Armor was often nicknamed the "Georgia Cyclone." She lectured and campaigned across the United States for the prohibition cause. Her speeches were so moving she was sometimes referred to as "the Joan of Arc of the temperance movement." In one instance, she raised $7,000 for WCTU in one night through an empowering speech. As a result of her campaigning, Armor was the recipient of an honorary law degree from Wesleyan College in 1918.

During the 1920s, she travelled to New Zealand to promote prohibition. The president of the Women's Christian Temperance Union New Zealand (WCTU NZ), Rachel Hull Don, organised a great welcome upon Dr. Armor's arrival in Wellington on 25 August 1922. Together with other clubs, the WCTU NZ organised parties and receptions as well as a formal introduction to the Prime Minister.

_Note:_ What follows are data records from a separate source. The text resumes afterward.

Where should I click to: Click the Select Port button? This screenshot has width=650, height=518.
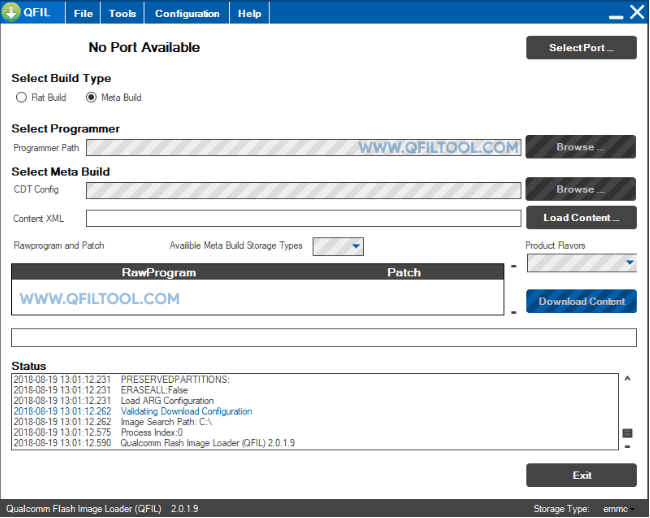point(581,48)
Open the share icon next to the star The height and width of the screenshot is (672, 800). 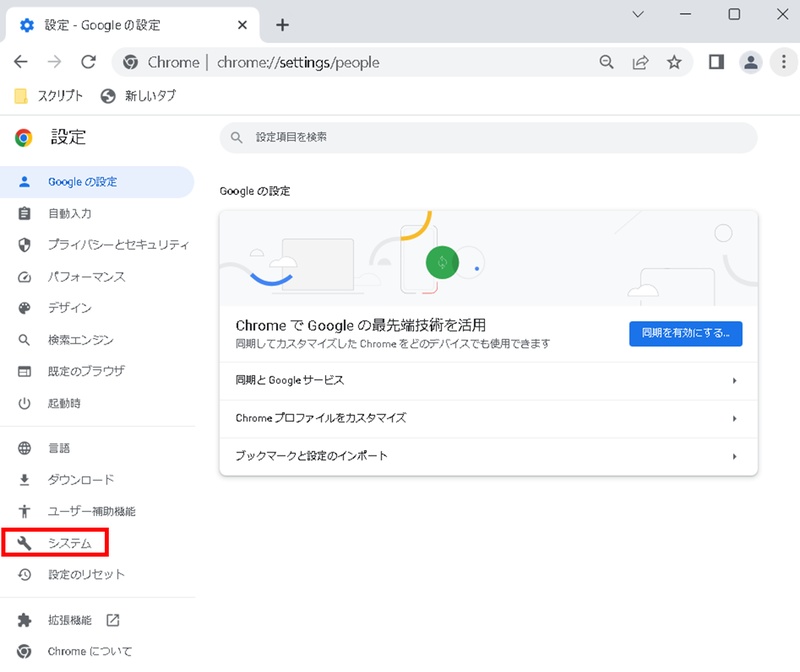[640, 61]
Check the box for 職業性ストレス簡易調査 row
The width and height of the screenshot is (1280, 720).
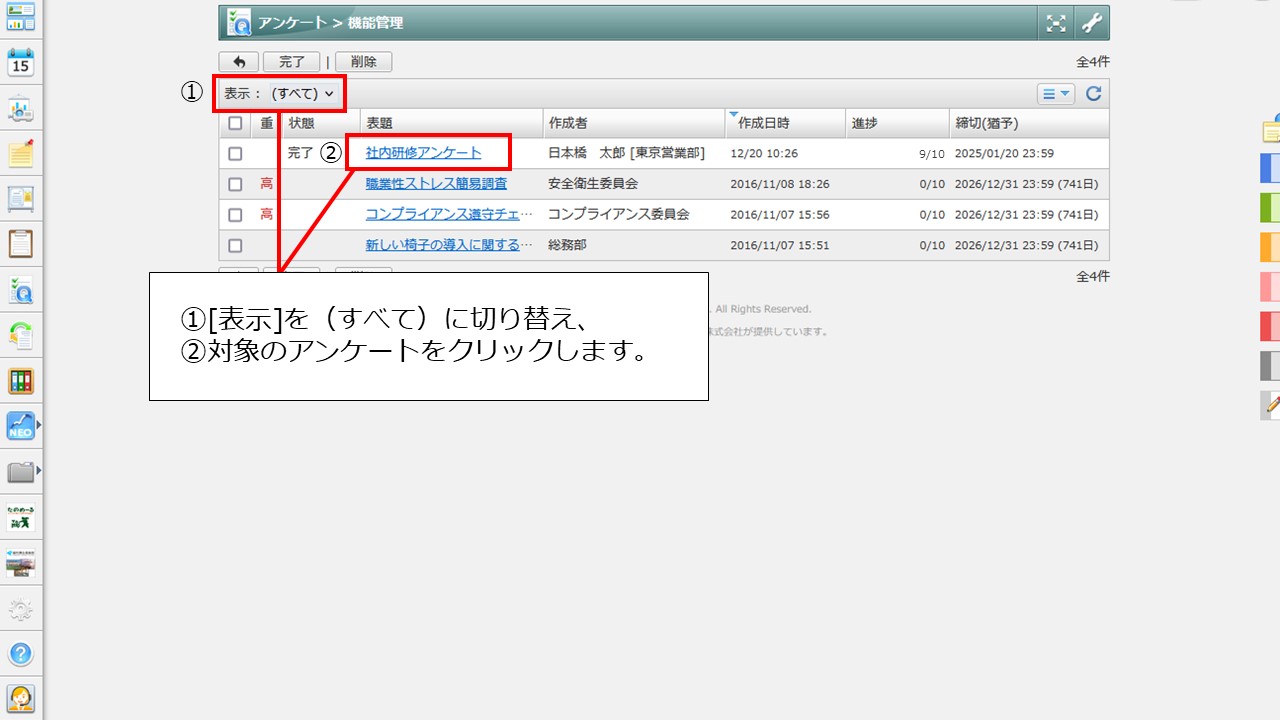235,184
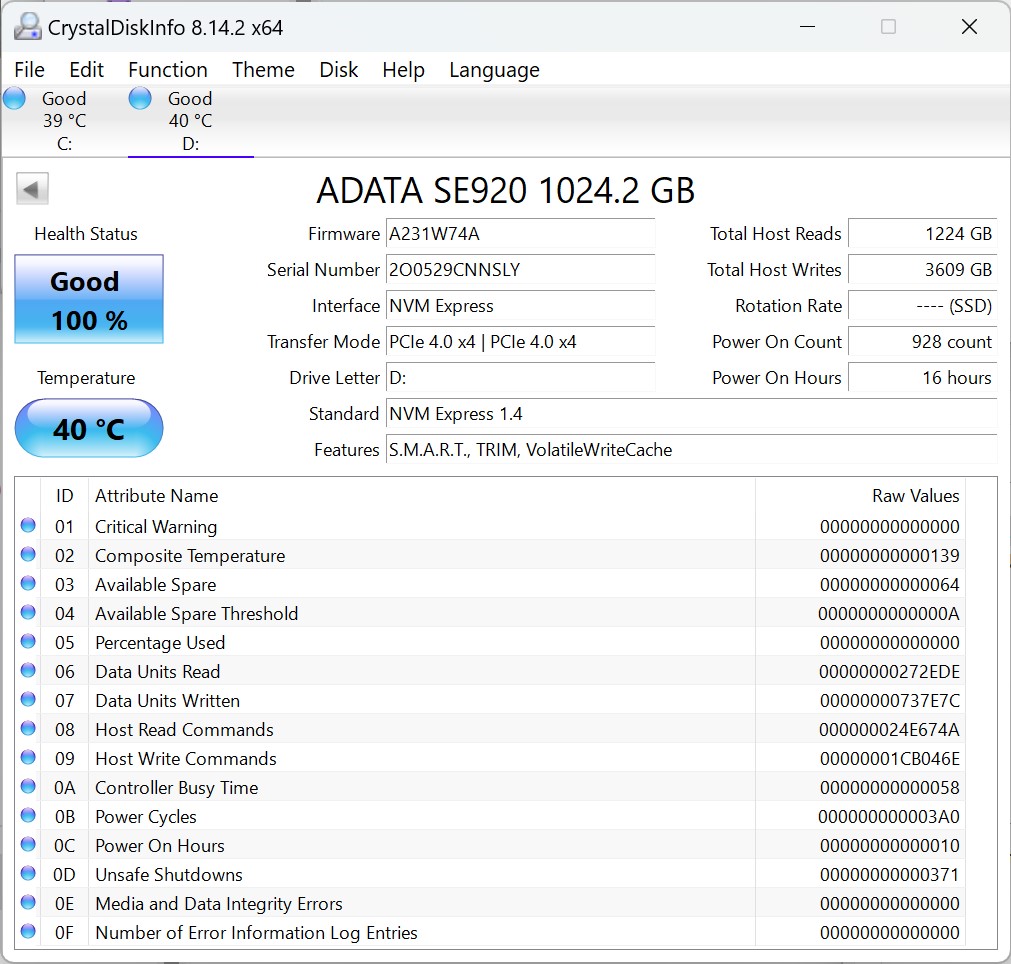
Task: Click the Raw Values column header
Action: click(915, 496)
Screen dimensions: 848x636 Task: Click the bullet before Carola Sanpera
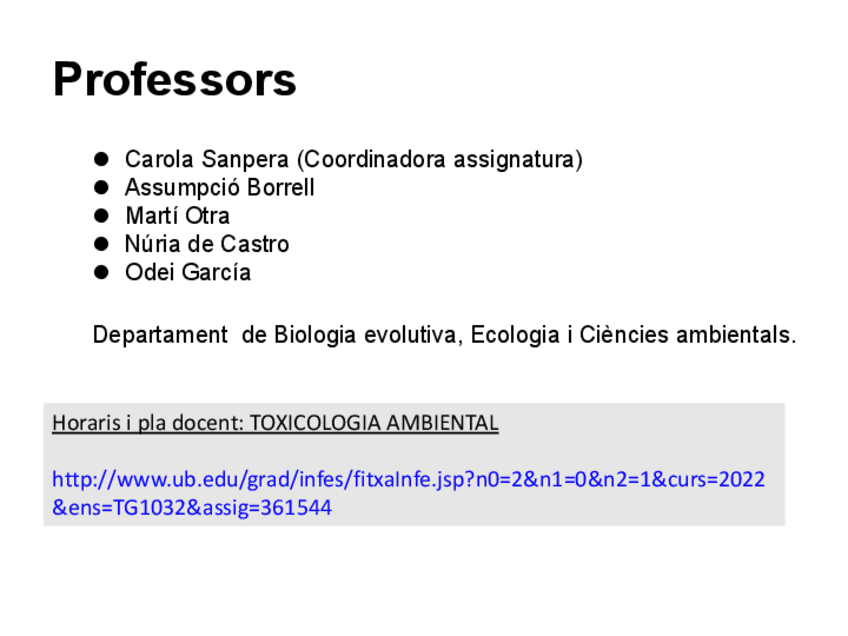coord(100,159)
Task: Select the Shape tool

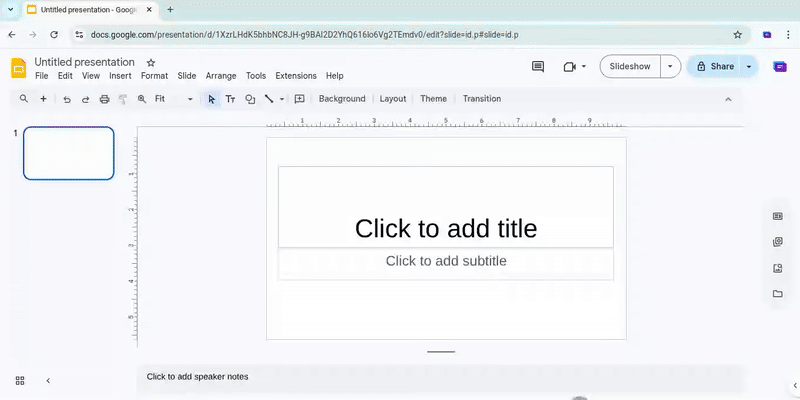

She coined a slogan, sung to the popular tune of "Bringing in the Sheaves," that was sung by many New Zealanders as they campaigned for prohibition that year:
New Zealand's going dry!
New Zealand's going dry!
Pass along the watchword,
New Zealand’s going dry!
New Zealand’s going dry!
New Zealand's going dry!
Glory Hallelujah!
New Zealand’s going dry!

As part of her movement, Armor asked Fred Loring Seely of The Atlanta Georgian to allow the WCTU to publish in his newspapers. He refused as his newspaper was presenting the prohibition as an assertion of masculinity. Upon the passing of the Nineteenth Amendment to the United States Constitution, she joined the League of Women Voters.

Armor died on November 5, 1950.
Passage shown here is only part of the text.